When Big Pharma launched their synthetic T3 and T4 thyroid hormone treatment options on the back of NDT around 70 years ago we also then had introduced the ' science of the blood tests ' and the ranges and guidelines to work to.

When taking NDT the most important reading is the Free T3 and its best to just be consistent with times of fasting blood draws so you can compare and track what is going on.

I self medicate NDT and found it helped me to find my best dose by tracking on my physical symptoms of blood pressure, pulse and temperature AM and PM -

and as I built up my dose in 1/4 grain increments and found my blood pressure and pulse remained constant which was reassuring and my body temperature slowly moved up from 35.4 to 36.6 where it tends to always hover, now around 6 years on.

I'm with Graves Disease post RAI thyroid ablation 2005 and became very unwell some years on ( RAI consequences though no NHS acknowledgement ) and after being refused both T3 and NDT on the NHS - decided to self medicate and do it for myself and am much improved to how the NHS would have me.

I've not had a problem with cortisol and can't offer help there - but I do also take adrenal glandular and started these 2 years before I started NDT.

greygoose profile image
greygoose

Could the TSH rise again? If you're under-medicated, yes. But is TSH all that is tested? Because that is going to be low/suppressed when taking NDT because of the T3. That's what T3 does. And you can still be under-medicated even with a suppressed TSH. This doctor doesn't know much about treating hypo, does he!

Insomania profile image
Insomania in reply to greygoose

Well that’s why I was surprised because he’s been great up to this. Completely different approach to anyone else I’ve seen. He treats by symptoms and T3 and that’s now at 76%. The reports to share with my GP acknowledges TSH is suppressed due to T3 (because GPs get concerned about it). He’s tweaked my supplements through the year and they’re looking good. But I wonder if there’s now caution because it’s now at 0.01. I can’t see how I can get fully medicated…

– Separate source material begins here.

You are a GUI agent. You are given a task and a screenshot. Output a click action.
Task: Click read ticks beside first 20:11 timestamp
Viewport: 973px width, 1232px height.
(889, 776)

Maybe I should look at the low cortisol?

greygoose profile image
greygoose in reply to Insomania

Well, it wouldn't hurt to look at cortisol, but it's still worrying that he wants to stop increasing the NDT. And, he really should have thought about cortisol before even starting you on NDT - either that, of just continue increasing the NDT and hoping the adrenals will sort themselves out - as they often do. It's like changing horses mid-stream.